The Search For Guaranteed Benefits
To back the guaranteed returns of participating policies, insurers typically invest around 70% with bonds (Side note: investing in bonds does not mean that having guaranteed returns). In the persistent low interest environment (plus the RBC2), it becomes an problem for insurers. I believe (this is my guess) that insurance companies might offer newer plans with lower guaranteed benefits in future.
Will It Affect My Overall Returns
That being said, I believe the overall returns for participating funds will improve. This is because insurers has already shown trends to shift more of the assets into equity (read my last article on the data).
However, this would mean that we need to be understand returns on a participating policy may also be volatile in future.

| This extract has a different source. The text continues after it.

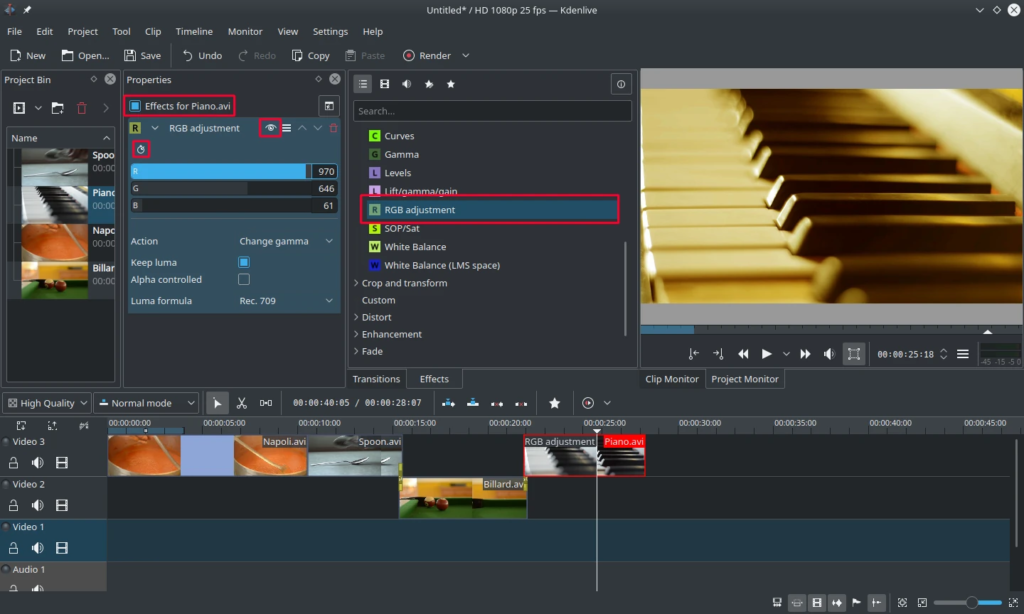This screenshot has height=614, width=1024.
Task: Open the Timeline menu
Action: coord(194,32)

I do not think that having a lower guaranteed benefit is necessarily bad. This is because when the participating policy has a lower guaranteed benefit, it means it only needs a lower proportion of assets goes into bonds. This will free up some capital to invest in other assets such as equity. This investment mix might provide greater potential/returns for long term investment.
As mentioned above, we need to be understand returns on a participating policy may also be volatile in future. You should be instead focus on your financial needs and whether these plans (participating or not) can serve you in your financial planning.
Chengkok is a licensed Financial Services Consultant since 2012. He is an Investment and Critical Illness Specialist. Wealthdojo was created in 2019 to educate and debunk “free financial advice” that was given without context.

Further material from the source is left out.